To keep the country’s growth momentum, we are working hard in fast-tracking the implementation of the Build Build Build program. With private construction exhibiting a downtrend for two consecutive quarters, the government’s infrastructure program will open more opportunities for the private sector to expand business activities in construction and operation and maintenance and increase their capital spending.

The end of the conflict in Marawi City last month is also a highly welcome development. The reconstruction efforts to follow in the coming months will help the people to get back on their feet and provide a boost to the local economy of Marawi and Mindanao in general.

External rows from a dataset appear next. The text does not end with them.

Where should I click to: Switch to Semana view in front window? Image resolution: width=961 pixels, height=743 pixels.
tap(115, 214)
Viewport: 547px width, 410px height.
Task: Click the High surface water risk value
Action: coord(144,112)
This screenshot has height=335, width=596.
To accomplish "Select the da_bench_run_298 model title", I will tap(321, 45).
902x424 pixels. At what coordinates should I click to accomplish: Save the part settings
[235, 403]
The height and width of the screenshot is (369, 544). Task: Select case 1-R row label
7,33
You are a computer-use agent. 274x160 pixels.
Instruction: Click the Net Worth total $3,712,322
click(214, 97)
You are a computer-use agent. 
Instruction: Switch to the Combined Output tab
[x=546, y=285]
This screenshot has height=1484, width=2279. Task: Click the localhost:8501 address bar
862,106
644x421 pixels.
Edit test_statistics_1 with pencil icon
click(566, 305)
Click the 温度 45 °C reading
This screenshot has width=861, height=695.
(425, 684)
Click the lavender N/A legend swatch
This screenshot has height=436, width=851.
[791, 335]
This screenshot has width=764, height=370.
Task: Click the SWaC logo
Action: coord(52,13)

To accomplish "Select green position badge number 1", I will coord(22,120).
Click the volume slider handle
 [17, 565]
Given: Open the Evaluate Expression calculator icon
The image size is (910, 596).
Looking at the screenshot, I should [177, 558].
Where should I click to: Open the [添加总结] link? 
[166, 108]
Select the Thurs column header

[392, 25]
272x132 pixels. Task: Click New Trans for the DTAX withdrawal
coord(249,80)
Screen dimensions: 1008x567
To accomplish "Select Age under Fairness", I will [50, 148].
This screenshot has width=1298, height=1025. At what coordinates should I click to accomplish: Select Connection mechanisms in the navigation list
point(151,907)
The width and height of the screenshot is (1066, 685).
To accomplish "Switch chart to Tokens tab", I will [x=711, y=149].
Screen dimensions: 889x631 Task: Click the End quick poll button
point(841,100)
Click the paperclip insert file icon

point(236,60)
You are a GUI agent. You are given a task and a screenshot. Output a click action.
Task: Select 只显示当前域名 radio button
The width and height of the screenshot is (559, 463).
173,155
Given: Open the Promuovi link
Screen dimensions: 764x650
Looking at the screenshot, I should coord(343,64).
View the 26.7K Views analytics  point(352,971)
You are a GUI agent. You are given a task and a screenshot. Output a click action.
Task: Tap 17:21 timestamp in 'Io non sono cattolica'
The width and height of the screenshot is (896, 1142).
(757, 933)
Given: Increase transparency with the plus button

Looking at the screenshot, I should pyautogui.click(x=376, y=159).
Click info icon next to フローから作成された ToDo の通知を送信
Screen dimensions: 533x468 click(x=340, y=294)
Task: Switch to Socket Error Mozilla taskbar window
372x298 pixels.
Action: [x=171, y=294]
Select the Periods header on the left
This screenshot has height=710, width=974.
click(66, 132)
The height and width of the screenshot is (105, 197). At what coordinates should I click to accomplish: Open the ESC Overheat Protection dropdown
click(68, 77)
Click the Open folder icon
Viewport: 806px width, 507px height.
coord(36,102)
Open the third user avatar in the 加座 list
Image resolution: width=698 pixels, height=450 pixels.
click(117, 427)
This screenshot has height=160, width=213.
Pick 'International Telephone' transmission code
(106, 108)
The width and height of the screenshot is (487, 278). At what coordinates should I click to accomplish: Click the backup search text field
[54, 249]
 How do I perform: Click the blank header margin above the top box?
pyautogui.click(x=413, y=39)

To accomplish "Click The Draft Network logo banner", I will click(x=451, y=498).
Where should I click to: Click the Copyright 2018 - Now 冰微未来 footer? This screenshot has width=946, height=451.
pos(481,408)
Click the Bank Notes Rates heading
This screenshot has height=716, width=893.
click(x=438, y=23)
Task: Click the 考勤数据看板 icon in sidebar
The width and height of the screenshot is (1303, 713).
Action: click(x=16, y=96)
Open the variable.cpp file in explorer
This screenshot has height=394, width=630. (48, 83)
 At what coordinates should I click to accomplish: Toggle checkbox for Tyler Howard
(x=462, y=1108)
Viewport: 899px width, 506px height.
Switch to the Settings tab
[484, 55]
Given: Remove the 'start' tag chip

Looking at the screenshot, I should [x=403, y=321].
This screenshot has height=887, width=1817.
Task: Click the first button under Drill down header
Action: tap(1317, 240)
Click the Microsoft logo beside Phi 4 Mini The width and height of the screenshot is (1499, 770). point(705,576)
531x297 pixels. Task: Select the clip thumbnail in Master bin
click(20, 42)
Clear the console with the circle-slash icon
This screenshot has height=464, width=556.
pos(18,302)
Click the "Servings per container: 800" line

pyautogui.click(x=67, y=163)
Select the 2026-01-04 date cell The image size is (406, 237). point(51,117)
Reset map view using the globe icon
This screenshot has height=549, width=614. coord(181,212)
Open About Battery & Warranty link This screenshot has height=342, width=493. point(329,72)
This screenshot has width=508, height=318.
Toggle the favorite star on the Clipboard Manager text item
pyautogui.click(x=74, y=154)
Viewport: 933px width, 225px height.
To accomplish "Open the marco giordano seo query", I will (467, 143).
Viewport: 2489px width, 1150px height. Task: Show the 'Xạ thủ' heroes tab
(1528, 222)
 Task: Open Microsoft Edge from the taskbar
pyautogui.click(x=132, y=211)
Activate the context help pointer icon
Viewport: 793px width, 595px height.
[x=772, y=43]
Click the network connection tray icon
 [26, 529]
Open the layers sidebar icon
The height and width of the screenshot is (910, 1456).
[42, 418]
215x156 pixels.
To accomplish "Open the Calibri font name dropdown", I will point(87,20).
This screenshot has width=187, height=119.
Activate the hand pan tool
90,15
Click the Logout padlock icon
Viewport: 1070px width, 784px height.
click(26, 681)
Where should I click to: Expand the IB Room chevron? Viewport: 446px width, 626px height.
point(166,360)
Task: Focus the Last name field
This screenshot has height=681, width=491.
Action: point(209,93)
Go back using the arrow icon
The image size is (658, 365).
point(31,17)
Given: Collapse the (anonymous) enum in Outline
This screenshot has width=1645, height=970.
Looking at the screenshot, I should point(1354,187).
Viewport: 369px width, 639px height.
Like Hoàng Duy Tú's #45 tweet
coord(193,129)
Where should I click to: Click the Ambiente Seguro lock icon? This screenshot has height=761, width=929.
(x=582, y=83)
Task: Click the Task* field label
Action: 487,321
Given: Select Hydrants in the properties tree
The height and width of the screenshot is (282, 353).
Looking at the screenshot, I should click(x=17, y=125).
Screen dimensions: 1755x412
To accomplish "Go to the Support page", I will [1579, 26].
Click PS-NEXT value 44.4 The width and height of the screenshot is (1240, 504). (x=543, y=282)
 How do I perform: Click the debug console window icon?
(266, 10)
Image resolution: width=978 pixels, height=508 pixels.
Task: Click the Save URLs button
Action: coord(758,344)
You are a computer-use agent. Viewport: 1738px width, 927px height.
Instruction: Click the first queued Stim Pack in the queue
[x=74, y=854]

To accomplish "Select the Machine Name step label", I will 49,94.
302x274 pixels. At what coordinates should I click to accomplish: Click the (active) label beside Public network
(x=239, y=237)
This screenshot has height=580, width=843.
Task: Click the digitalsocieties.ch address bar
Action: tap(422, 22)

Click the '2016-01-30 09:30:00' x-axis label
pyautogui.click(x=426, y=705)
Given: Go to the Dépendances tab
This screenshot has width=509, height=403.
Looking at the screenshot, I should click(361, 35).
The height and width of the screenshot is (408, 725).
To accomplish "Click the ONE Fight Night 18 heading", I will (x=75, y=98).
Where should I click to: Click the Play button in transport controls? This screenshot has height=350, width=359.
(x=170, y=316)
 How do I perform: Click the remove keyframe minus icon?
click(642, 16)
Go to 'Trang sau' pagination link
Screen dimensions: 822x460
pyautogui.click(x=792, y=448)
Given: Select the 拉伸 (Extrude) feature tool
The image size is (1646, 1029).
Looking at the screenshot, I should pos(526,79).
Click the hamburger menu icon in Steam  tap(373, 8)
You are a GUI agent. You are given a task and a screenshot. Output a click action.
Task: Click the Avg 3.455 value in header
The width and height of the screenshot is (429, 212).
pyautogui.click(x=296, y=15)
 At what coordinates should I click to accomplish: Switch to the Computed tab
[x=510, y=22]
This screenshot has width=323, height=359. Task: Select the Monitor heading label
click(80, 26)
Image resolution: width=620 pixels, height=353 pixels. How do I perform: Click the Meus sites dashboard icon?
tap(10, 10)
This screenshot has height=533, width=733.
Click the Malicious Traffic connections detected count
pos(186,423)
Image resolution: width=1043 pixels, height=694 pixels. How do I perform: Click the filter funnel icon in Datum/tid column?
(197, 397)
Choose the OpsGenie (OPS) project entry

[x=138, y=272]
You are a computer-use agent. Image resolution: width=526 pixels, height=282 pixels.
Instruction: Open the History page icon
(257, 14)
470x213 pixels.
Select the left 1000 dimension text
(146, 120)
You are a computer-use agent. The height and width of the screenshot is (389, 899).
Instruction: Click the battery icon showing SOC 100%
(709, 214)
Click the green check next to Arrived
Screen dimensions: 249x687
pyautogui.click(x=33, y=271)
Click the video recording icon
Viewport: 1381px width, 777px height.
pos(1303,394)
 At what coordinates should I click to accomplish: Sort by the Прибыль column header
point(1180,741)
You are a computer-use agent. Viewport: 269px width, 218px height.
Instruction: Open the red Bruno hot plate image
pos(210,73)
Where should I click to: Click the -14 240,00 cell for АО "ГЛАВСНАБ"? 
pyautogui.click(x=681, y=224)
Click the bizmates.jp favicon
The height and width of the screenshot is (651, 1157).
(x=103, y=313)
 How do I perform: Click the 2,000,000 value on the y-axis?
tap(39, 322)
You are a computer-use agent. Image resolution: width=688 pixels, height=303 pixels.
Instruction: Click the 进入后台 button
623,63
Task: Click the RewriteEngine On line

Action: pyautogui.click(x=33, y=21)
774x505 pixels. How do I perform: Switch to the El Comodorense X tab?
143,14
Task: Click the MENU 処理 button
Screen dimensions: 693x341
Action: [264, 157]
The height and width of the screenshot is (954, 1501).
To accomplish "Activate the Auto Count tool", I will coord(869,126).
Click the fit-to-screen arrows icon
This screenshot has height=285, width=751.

On the supply side, the services sector continues to be the main contributor to overall growth. It grew by 7.1 percent in the third quarter. Industry growth grew faster and was broadly steady at 7.5 percent.

Agricultural production eased to a 2.5-percent growth. It will likely continue to post positive growth, however. But farmers still face risks due to weather disturbances. The damage of Typhoons Paolo and Ramil might further slow down agriculture and fisheries production in the next quarter.

With this, we must further strengthen the resiliency of communities. How do we do this? The government should intensify measures to increase access to innovative technologies and intensify credit programs, particularly crop insurance for farmers.

We request Congress, together with government agencies involved in disaster risk reduction, to conclude the review of the Philippine Disaster Risk Reduction and Management or DRRM Act of 2010 to make our institutions more effective in ensuring that communities in the country are more resilient to natural and man-made shocks.

The figures we have here show that the country’s economic activities remain robust. It demonstrates that we are on course in reaching our overarching goals of building an economy that serves everyone and leaves no one behind — Matatag, Maginhawa, at Panatag na Buhay para sa lahat as we have spelled out in AmBisyon Natin 2040 – the collective long-term vision and aspirations of the Filipino people in the next 25 years.

However, all of us know — and there is a growing consensus on this — that the country’s growth cannot be measured by GDP alone. It is not sufficient to guide us in policy and business decisions.

This leaves us with many tasks at hand. Rightfully, the Philippine Development Plan 2017- 2022, the Philippines’ blueprint for socioeconomic development serves as our guide. With the directive of President Duterte through Executive Order No. 27, all government agencies and instrumentalities, including GOCCs and LGUs, must work towards the full implementation of the PDP.

Among the strategies outlined in the PDP are measures to increase the income of farmers and fisherfolk and their access to economic opportunities, new technology and financial instruments. We have to remember that agriculture is a key to economic growth and development. But, as our population increases (albeit at more manageable rates) and as we expand our physical capacity in terms of roads, bridges, housing and commercial establishments, we need to think of breakthrough innovations in our agricultural sector.  Food production needs to be more efficient, having to make do with less land; industrial crop production needs to expand in order to supply the raw materials required by the manufacturing sector.  This will increase the value of agriculture, and hence, the income of farmers.

We request Congress to amend domestic laws governing the rice sector.  Our traditional way of helping farmers has been to artificially increase the price of rice.  This adversely affects consumers especially the poor (and yes, including the farmers who are also consumers) and discourages them from producing what could be the more optimal crop choice given their context.  Removing the quantitative restriction on rice, whilst providing technical and other assistance to farmers on crop diversification, will reduce the consumer price of rice and encourage farmers to make the most productive use of their land and labor resource.

In conclusion, the country’s impressive economic growth does not stop here. We remain motivated in persisting tirelessly to achieve our collective goal of a matatag, maginhawa, at panatag na buhay para sa ating lahat!

Thank you and have a great day ahead.